• Passage shown
++++++++++++++++++++

Charles K. Whitehead is the Myron C. Taylor Alumni Professor of Business Law at Cornell Law School and the Founding Director of the Law, Technology & Entrepreneurship program at Cornell Tech in New York City. At Cornell Law School, he teaches Securities Regulation, Business Organizations, and Mergers & Acquisitions, drawing on his extensive experience in law and finance. Sarah Carr, BRV Fund Manager ’25-’26, sat down with him to discuss the VC fund and incubator he began building in Ukraine in 2019.

BRV: Please tell us about your background.

Whitehead: After clerking for a federal appeals judge, I started my career at a large Wall Street law firm before moving into senior legal and management roles with several multinational broker-dealers, including as a Managing Director at Nomura Securities International and Salomon Brothers. Later, I moved to the business side and became an investment banker, a chief operating officer, the head of a large commercial banking business, and the country head for Citigroup Japan. I had a chance to see the finance industry as both a lawyer and a banker.

Although I was involved in a number of VC-related deals, as both a lawyer and a banker, the Ukraine Phoenix Tech Fund is the first VC fund I helped build from scratch. The Fund is being launched with my French-American partner, Dominique Piotet, who has substantial experience as a startup entrepreneur, including in Ukraine, as well as with partners and staff in Ukraine. The Fund is devoted exclusively to investing in cutting-edge Ukrainian startups, excluding military technology. Our pipeline is in place, and now we need to finalize the legal documents.

++++++++++++++++++++

• Material shown
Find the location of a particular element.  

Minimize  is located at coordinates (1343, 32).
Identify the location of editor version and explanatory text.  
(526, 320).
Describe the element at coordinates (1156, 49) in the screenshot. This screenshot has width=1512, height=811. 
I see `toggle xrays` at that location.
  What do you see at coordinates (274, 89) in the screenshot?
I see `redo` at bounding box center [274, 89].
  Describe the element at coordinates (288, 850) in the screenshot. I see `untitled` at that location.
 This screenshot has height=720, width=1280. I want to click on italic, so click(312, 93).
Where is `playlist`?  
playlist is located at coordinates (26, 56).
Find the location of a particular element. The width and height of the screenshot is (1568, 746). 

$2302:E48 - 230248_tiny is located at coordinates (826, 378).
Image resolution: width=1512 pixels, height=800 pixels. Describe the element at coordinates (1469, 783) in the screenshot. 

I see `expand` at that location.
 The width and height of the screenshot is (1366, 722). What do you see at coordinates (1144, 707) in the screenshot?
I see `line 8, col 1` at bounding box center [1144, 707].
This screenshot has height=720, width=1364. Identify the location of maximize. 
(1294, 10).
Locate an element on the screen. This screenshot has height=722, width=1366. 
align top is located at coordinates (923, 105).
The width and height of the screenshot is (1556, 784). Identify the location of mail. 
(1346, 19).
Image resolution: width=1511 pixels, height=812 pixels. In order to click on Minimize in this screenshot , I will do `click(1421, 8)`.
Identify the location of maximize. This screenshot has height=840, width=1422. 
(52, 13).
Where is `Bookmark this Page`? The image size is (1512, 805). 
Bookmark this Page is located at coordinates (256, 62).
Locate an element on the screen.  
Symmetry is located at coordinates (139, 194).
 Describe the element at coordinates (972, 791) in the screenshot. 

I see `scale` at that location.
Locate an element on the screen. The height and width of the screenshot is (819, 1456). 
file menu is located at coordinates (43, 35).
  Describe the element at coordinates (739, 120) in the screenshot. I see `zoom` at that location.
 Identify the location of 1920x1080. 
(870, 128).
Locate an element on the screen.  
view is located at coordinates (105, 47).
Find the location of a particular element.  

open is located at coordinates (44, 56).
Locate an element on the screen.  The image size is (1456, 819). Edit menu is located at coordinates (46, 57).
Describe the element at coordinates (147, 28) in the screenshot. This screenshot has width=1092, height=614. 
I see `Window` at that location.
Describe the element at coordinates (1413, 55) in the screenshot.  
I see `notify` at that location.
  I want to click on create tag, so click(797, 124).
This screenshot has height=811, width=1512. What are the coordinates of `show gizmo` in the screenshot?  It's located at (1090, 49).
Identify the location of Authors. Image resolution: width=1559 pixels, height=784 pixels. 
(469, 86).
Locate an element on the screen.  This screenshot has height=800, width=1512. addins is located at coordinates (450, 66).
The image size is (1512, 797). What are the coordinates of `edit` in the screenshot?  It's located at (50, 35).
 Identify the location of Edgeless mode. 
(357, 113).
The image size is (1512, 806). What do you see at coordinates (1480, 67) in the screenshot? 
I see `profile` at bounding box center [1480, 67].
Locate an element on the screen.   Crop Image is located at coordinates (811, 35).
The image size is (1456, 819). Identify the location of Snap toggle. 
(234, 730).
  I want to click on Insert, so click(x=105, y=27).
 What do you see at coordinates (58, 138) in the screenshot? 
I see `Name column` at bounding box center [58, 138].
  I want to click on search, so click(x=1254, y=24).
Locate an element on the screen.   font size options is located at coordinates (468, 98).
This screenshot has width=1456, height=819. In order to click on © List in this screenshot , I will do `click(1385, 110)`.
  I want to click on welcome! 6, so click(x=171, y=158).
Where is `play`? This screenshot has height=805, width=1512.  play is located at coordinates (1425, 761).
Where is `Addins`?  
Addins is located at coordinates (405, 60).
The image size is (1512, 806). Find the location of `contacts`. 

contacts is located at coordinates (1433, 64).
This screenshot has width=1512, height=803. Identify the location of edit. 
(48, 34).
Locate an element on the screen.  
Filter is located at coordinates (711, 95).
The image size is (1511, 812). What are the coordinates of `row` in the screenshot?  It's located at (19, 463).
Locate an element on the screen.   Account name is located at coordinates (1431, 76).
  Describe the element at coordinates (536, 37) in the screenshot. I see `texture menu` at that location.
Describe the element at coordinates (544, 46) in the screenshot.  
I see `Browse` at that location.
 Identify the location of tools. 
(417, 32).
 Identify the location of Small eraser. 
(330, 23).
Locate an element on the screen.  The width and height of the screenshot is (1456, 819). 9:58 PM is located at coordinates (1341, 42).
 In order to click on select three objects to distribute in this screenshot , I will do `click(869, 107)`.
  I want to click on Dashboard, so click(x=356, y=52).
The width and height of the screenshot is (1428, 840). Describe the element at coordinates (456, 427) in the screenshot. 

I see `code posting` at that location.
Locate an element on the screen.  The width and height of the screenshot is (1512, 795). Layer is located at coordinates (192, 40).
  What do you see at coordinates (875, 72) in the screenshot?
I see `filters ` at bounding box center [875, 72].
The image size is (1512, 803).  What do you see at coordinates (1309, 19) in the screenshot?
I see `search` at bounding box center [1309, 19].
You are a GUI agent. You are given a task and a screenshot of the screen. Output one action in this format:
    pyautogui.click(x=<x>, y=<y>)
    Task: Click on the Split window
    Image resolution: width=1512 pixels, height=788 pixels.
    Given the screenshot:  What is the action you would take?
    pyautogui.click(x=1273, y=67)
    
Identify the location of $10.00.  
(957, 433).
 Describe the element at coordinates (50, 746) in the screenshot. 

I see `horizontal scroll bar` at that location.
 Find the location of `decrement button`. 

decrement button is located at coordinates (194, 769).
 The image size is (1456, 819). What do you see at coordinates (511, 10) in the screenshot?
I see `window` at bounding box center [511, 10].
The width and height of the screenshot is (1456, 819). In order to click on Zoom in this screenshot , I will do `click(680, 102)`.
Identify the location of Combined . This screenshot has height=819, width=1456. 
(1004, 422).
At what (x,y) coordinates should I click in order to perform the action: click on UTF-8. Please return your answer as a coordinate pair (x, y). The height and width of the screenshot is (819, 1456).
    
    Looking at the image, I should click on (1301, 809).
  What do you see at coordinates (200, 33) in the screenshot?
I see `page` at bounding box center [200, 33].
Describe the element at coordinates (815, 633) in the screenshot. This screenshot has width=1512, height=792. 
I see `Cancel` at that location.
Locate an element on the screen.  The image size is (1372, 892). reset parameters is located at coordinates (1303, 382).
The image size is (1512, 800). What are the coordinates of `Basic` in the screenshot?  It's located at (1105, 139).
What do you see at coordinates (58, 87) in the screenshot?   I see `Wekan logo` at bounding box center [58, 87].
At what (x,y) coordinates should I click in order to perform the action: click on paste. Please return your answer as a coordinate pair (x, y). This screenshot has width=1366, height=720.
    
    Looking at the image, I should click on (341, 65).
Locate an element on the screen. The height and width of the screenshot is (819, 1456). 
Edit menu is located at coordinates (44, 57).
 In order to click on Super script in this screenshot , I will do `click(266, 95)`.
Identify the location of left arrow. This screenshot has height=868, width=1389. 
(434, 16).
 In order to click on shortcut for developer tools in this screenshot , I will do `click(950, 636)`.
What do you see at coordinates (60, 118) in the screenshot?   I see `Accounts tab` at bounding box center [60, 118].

++++++++++++++++++++

• Required tasks
1: Gather every line of the records that contains the word "will".
2: Pick up the interview about the Ukraine Phoenix Tech Fund from its last sentence and keep it going.

• Solved tasks
1:
Image resolution: width=1511 pixels, height=812 pixels. In order to click on Minimize in this screenshot , I will do `click(1421, 8)`.
This screenshot has width=1456, height=819. In order to click on © List in this screenshot , I will do `click(1385, 110)`.
 In order to click on select three objects to distribute in this screenshot , I will do `click(869, 107)`.
The width and height of the screenshot is (1456, 819). In order to click on Zoom in this screenshot , I will do `click(680, 102)`.
 In order to click on Super script in this screenshot , I will do `click(266, 95)`.
 In order to click on shortcut for developer tools in this screenshot , I will do `click(950, 636)`.

2:
BRV: What is the mission of your VC fund?

Whitehead: We are an impact fund in a very deliberate way. We expect to earn a strong return, but we also expect to have a strong positive effect on Ukraine’s startup and VC ecosystems. The standard is “to do good by doing well.” Specifically, we want to make an impact in three ways:

First, we want to expand access to capital—and not just through the Fund. The Fund itself is relatively small at €50 million, although it is the largest early-stage VC fund in Ukraine’s history. Among other things, we want to attract other private capital to invest side-by-side with us.

For example, if you are an investor sitting in Chicago and looking at Ukraine today, you may think, “This looks interesting—but it’s seven, eight time zones away. I am not sure I can monitor what’s going on. I’m not sure I’m comfortable sending my money there.” If we have already invested, however, that same investor can take some comfort from the fact that we vetted the company, have skin in the game, and will continue to monitor performance. In that way, we’re a Good Housekeeping seal. We have a Western-style approach to venture investing, which should give international investors more comfort investing alongside us. In one sense, we want to encourage potentially competing VC funds to come into the Ukrainian market, get comfortable with Ukraine, and start making their own investments.

Second, we want to help the economy evolve, particularly with reference to global corporate governance and ESG standards. Ukraine has an unfortunate reputation for corruption. There are corruption issues, no doubt, but our experience is that this is much less true in the startup world, which tends to include younger people—a new generation that grew up looking to the West after the Soviet Union collapsed. Their thinking is much more American and Western European than that of earlier generations, and so they are more inclined to do business in a way that international investors would expect. Now they need the support and training to develop stronger corporate governance and to understand and address ESG matters.

This is important not just because it’s the right thing to do, but also because it will attract more capital and make the economy more efficient. To achieve this, we will hold our portfolio companies to Western standards of governance, which we think they can meet with the right guidance and support.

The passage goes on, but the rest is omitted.